## [Given records]

[Start of Attachment]

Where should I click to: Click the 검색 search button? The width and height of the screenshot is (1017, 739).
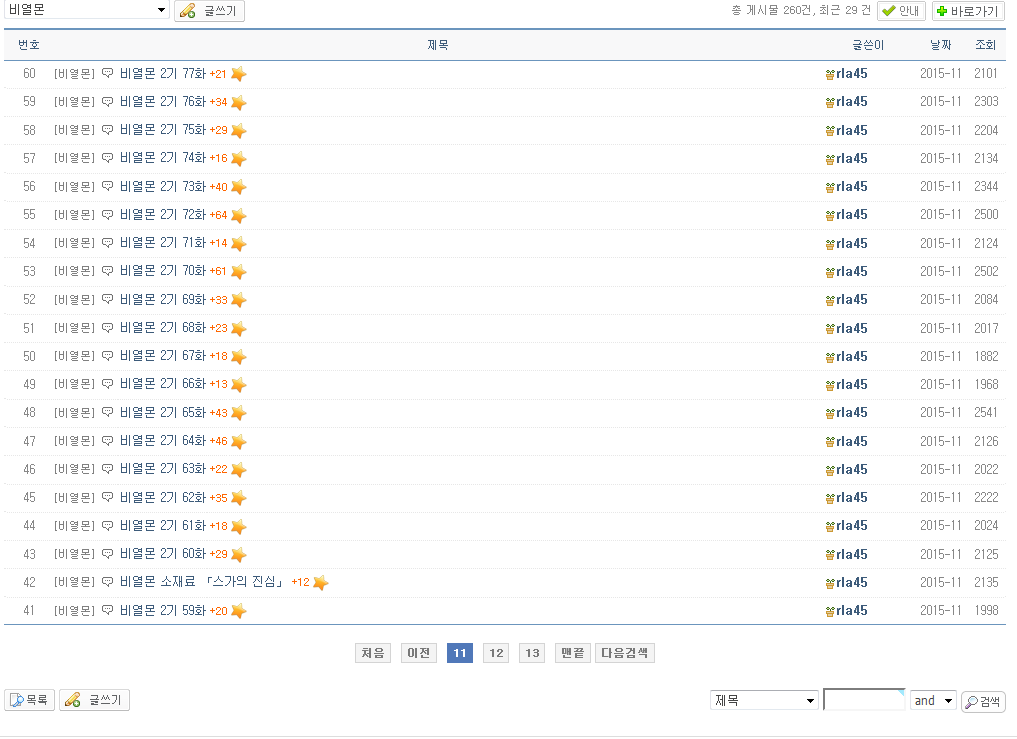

[End of Attachment]
[Start of Attachment]

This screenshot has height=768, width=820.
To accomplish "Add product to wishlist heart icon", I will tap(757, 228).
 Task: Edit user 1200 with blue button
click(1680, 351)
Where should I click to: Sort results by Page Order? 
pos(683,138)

[End of Attachment]

## [Task description]
Write down how many lines of the data above contain the string "screenshot", and include nothing besides that number.

## [Written solution]
2